Panamanian doctor and writer (1936–2019)

Rosa María Britton (28 July 1936 – 16 July 2019) was a Panamanian doctor and novelist.

==Background and education==

Rosa María Britton was a renowned Panamanian writer known for her contributions to literature and medicine. She was born on June 18, 1936 in Panama City. Her father was Cuban and her mother was Panamanian. She attended school in Panama City and her secondary studies in Havana, Cuba. She studied medicine at the University of Madrid in Spain and continued her studies in gynecology and oncology at the Brooklyn Jewish Hospital and Medical Center in the United States.

She moved to Panama in 1972.

Britton is recognized for addressing gender, health, and societal issues in her literary work. Her writings explore the realities and challenges faced by women in Panamanian and Latin American society.

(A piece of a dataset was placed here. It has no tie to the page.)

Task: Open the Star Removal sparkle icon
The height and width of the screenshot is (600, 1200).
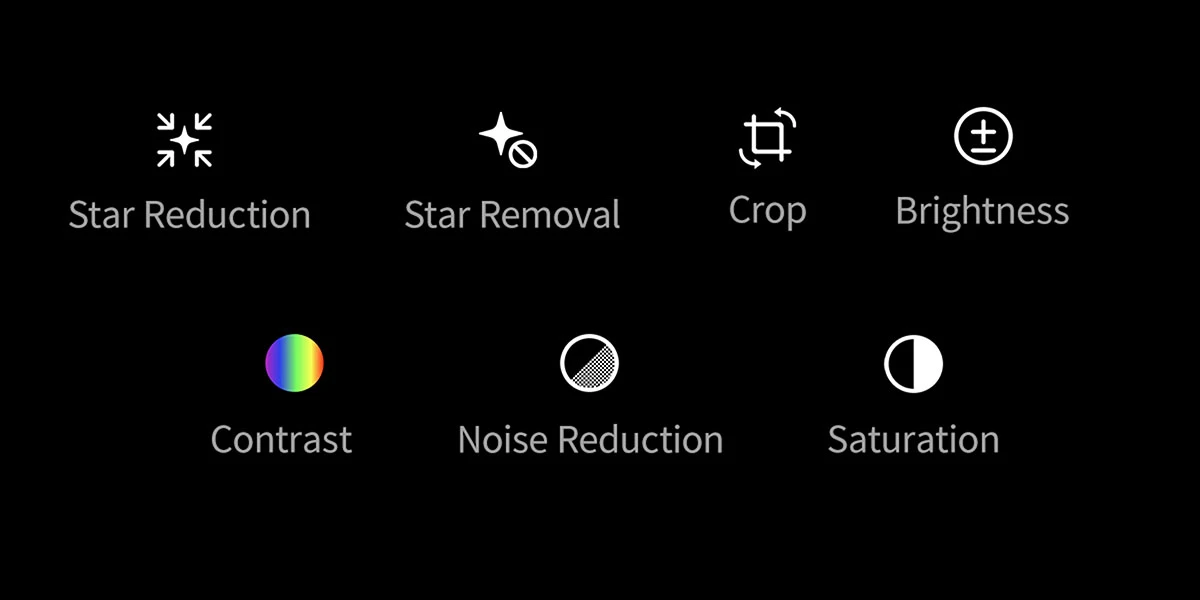Action: (x=509, y=140)
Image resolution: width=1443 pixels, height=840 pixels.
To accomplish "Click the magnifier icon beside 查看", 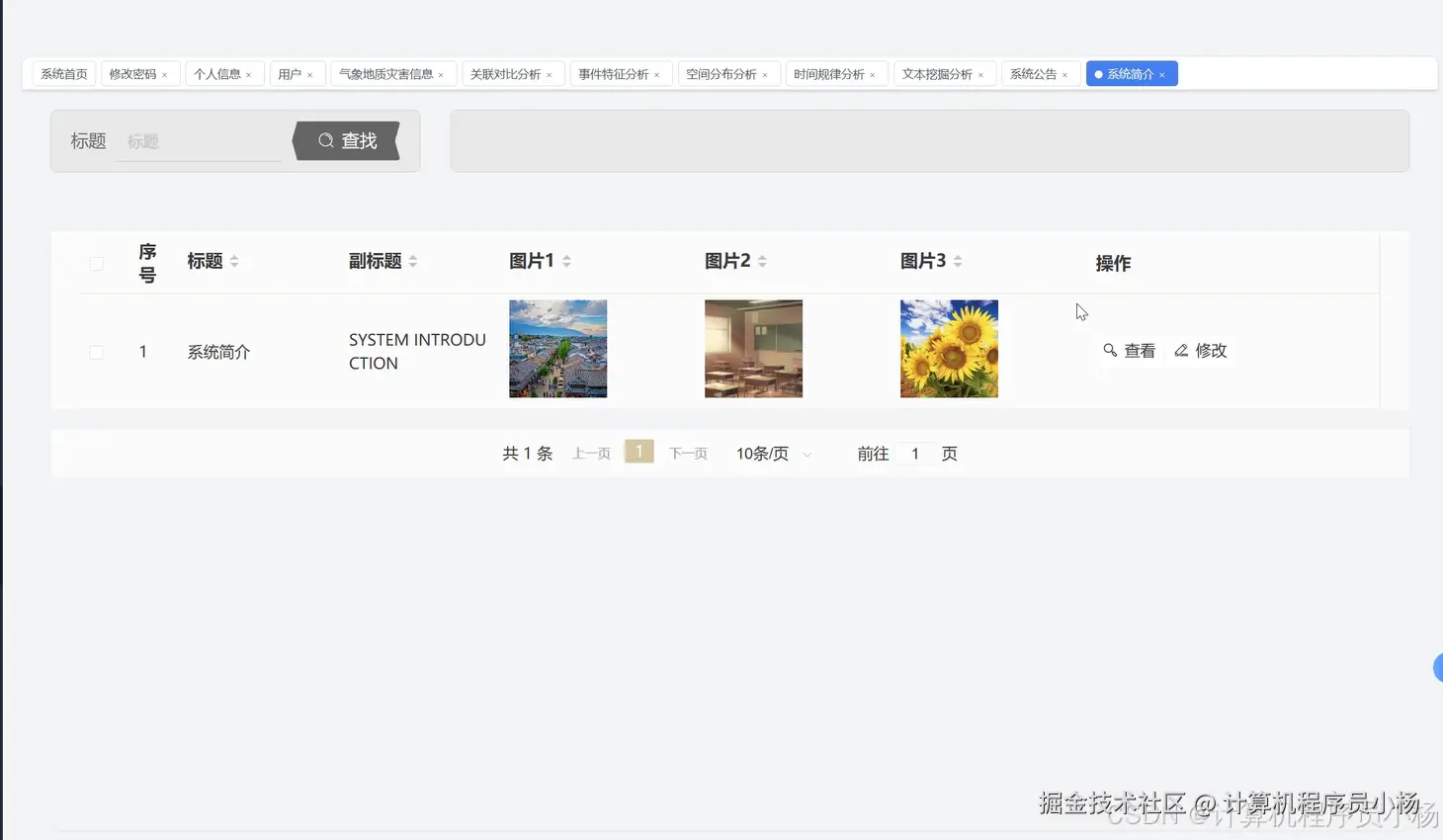I will click(1110, 350).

Through her narrative, she sought to give visibility to women's voices and experiences while promoting gender equality.

Britton specialized in gynecology and obstetrics. Her medical background and experience in the healthcare field influenced her literary work, allowing her to delve into topics related to health and the female body.

Some of Britton's most well-known works include La noche y su orilla (1987), La espiral eterna (1993), and El último vuelo del pterodáctilo (1999). Her writings have received national and international recognition, and she was awarded literary prizes for her outstanding contributions. In particular, she won the Ricardo Miró Prize six times, as well a César Award.

She was president of the National Library Foundation for over 30 years. She was an honorary member of the Panamanian Academy of Language.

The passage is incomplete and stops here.